L’armée de résistance du seigneur (LRA) a tué un villageois et enlevé plusieurs dizaines d’autres au cours de deux raids dans une région isolée de la capitale, selon les résidents et les responsables locaux. Ces derniers ont attaqué une mine près du village de Diya, à environ 600 km à l’est de la capitale Bangui, samedi dernier.

Une déclaration qui fait également état d’un véhicule incendié au cours de cet enlèvement classé au rang des plus grosses attaques perpétrées par le groupe rebelle Ougandais, ces dernières semaines.

Les informations ne sont pas vite parvenues à Bangui étant donné l‘éloignement de la région et l’insuffisance d’infrastructures de communication dans le pays, aggravés par l’insécurité actuelle.

Six des otages ont été libérés sur la trentaine de personnes enlevées, selon Hervé Omere Fei-Omona, fonctionnaire local.

Des exactions

La LRA est connue pour ses massacres sur les civils ainsi que pour ses enlèvements d’enfants, qui servent de combattants et esclaves sexuels.

Après une répression militaire à Kampala, la LRA a quitté l’Ouganda il y a environ une décennie.
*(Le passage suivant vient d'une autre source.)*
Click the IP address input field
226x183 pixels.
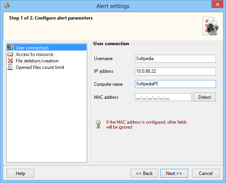pos(176,71)
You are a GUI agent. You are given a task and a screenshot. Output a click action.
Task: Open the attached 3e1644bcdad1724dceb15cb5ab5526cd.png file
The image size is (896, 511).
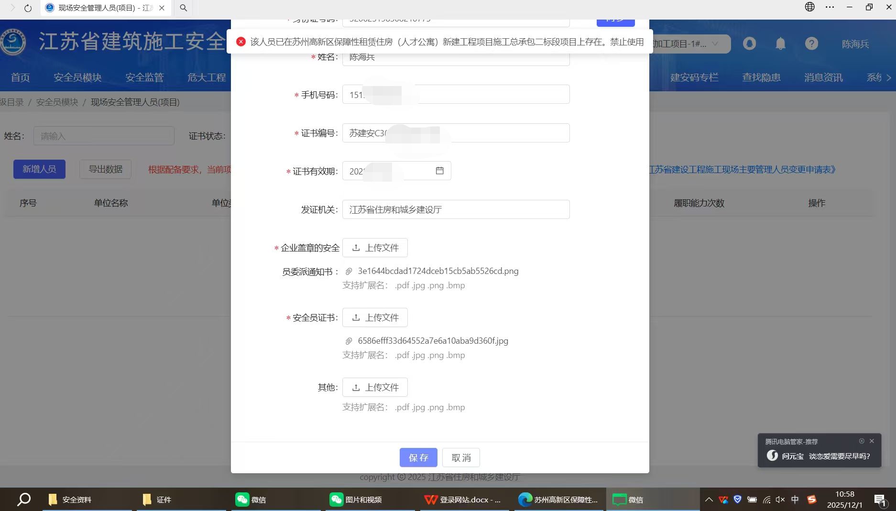(x=437, y=271)
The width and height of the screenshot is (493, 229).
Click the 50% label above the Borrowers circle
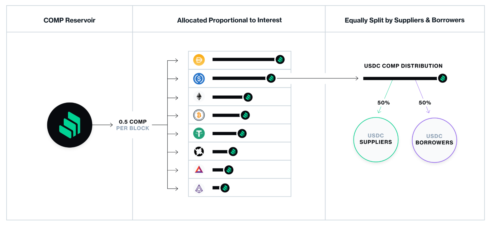pyautogui.click(x=425, y=103)
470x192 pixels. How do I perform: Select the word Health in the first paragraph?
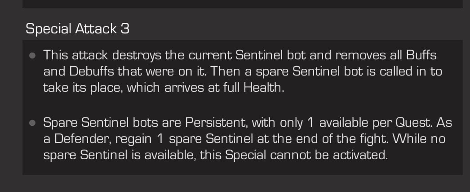point(263,88)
Et depuis, ses membres ont trouvé refuge dans des régions telles que la République démocratique du Congo, le Soudan du Sud et la République Centrafricaine.

Les Etats-Unis ont soutenu l’Ouganda et ont fourni des efforts militaires pour lutter contre les rebelles, dont le nombre est estimé à plusieurs centaines de combattants. La plupart d’entre eux est poursuivie par la CPI.

Toutefois, malgré certains progrès, notamment la reddition du haut commandant Dominic Ongwen l’année dernière, la LRA continue ses attaques contre les civils.

Cette nouvelle attaque n’a pas été revendiquée, mais tout porte à croire selon la description des témoins, qu’il s’agit de la LRA (au vu du mode opératoire) : “les hommes armés portaient des uniformes et ne parlent ni français encore moins la langue nationale, le sango”, d’après les résidents locaux.